**Task details**
Every entry must be transcribed exactly. Pictures are not part of the copy.

START Supplied records

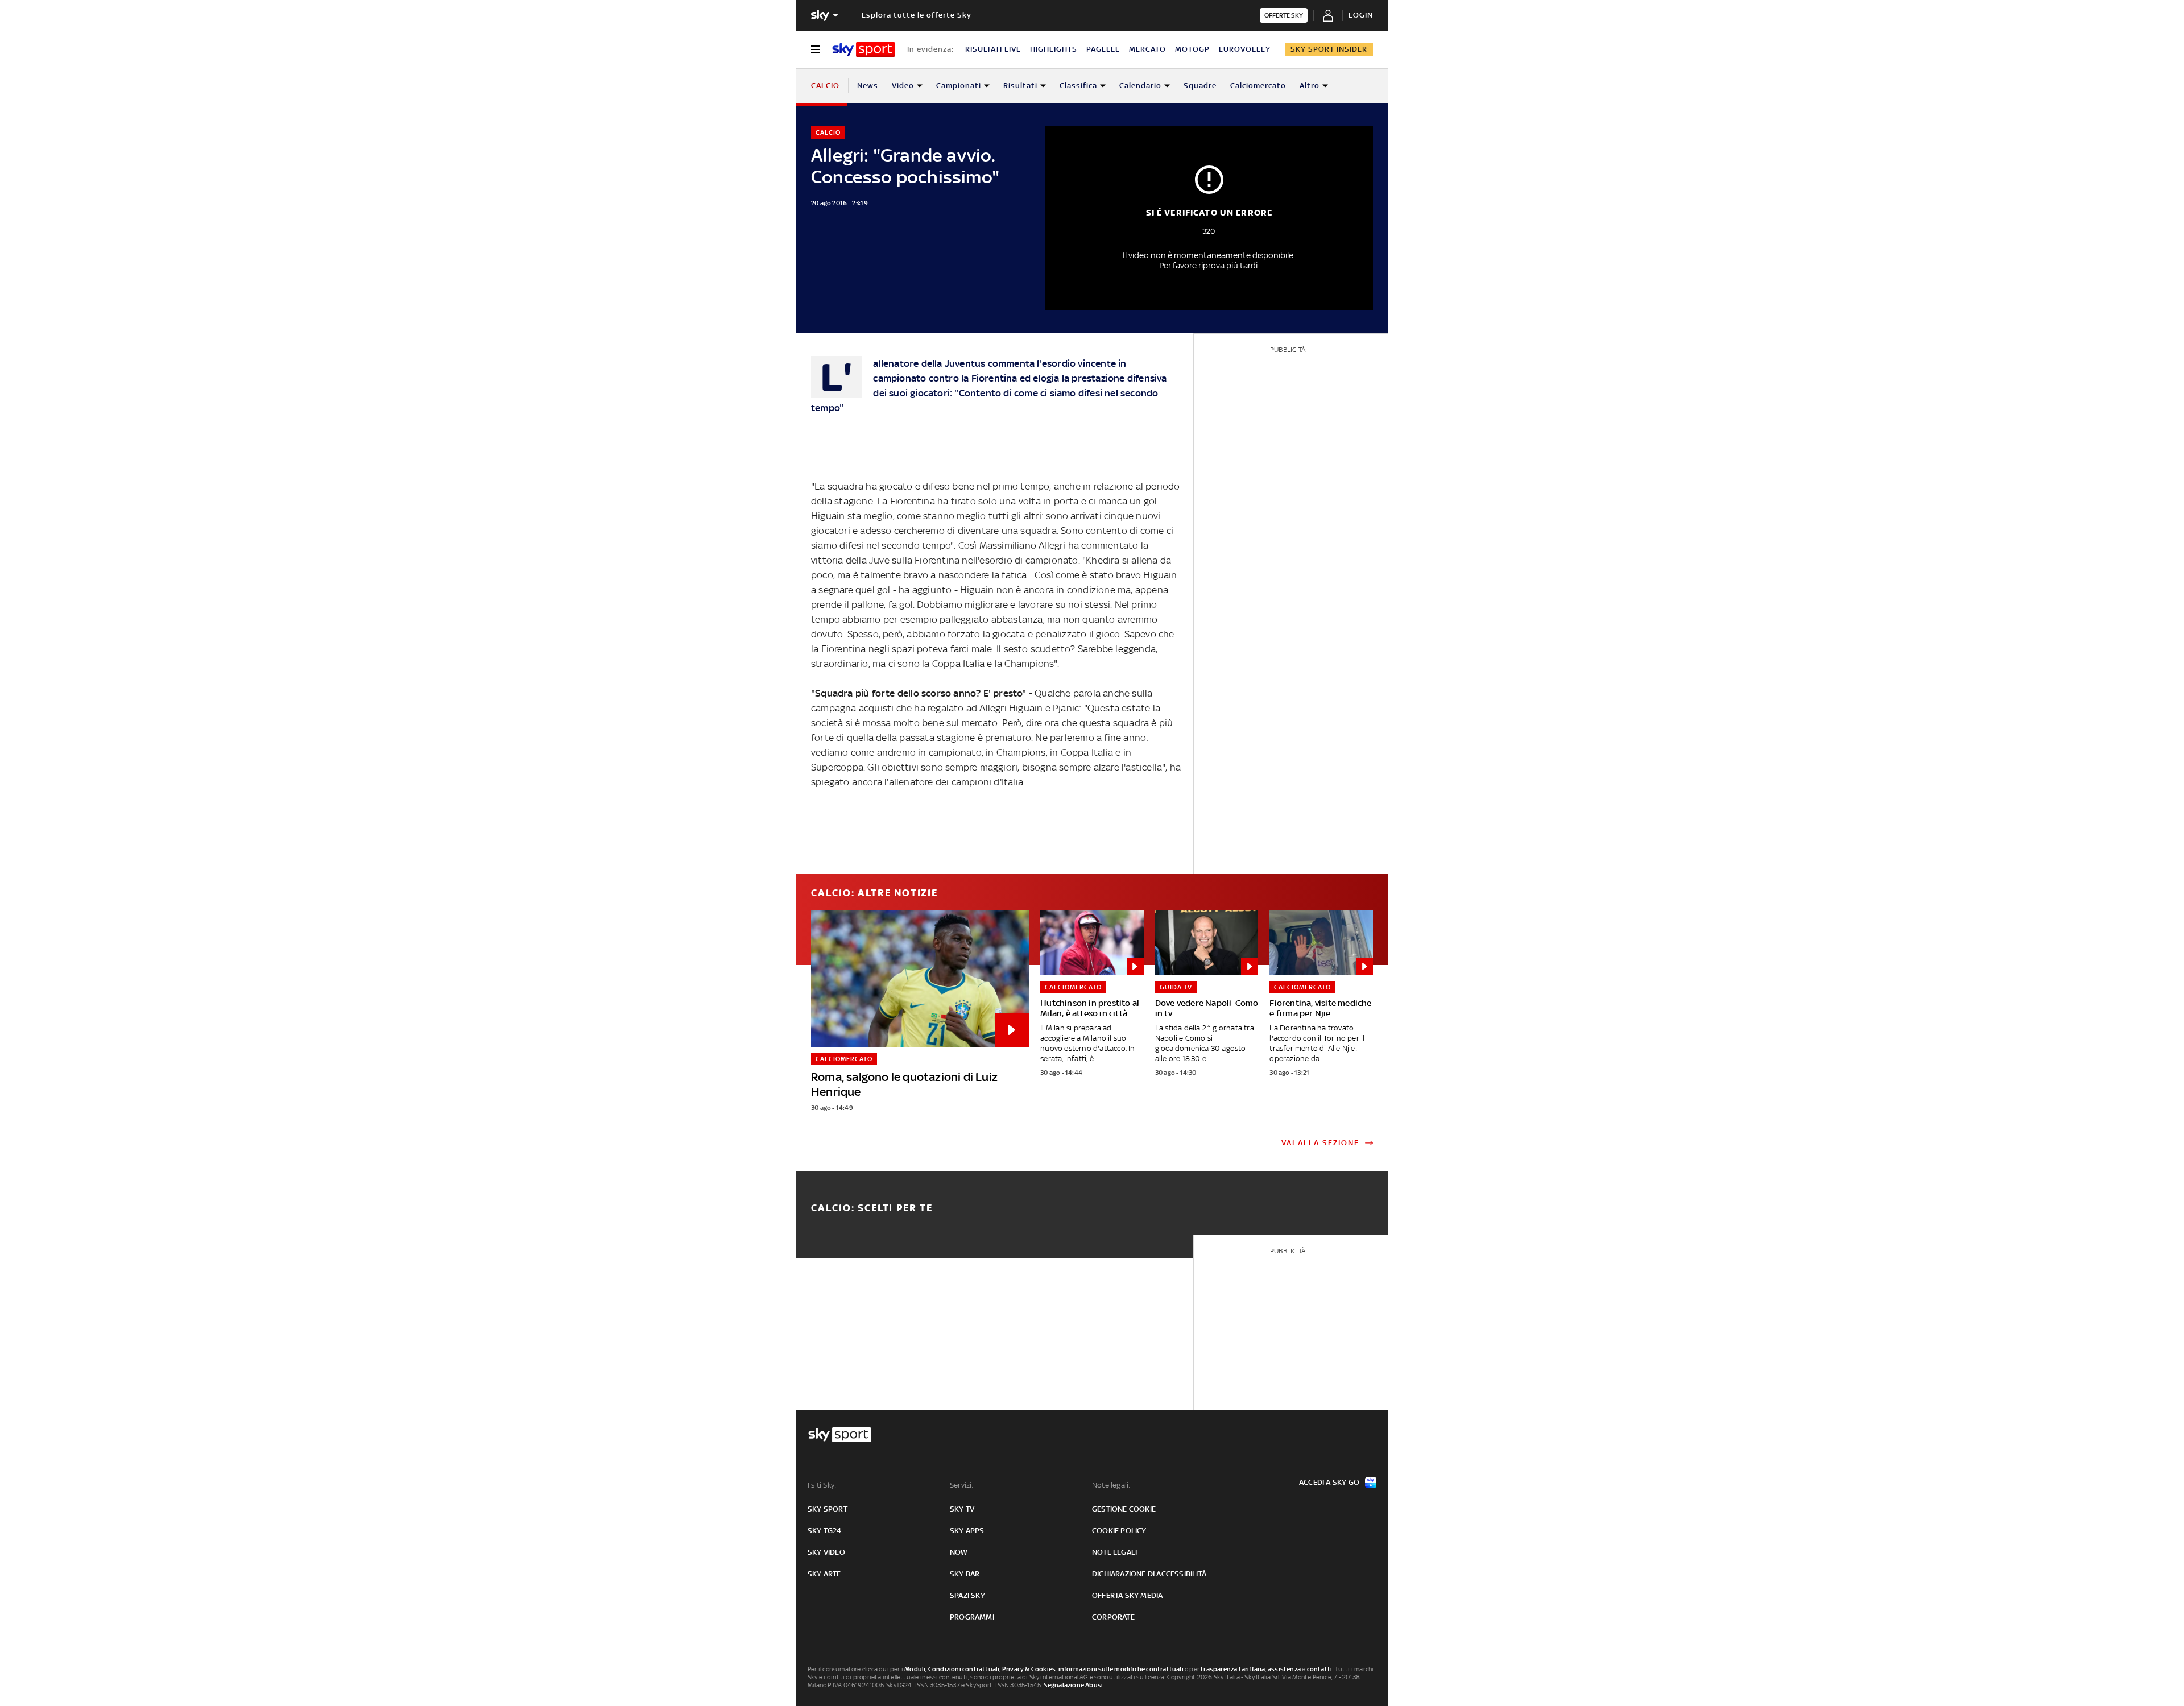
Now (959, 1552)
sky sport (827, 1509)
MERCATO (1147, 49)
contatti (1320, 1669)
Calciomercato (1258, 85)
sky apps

END Supplied records

**Answer to the exercise**
Now (959, 1552)
sky sport (827, 1509)
MERCATO (1147, 49)
contatti (1320, 1669)
Calciomercato (1258, 85)
sky apps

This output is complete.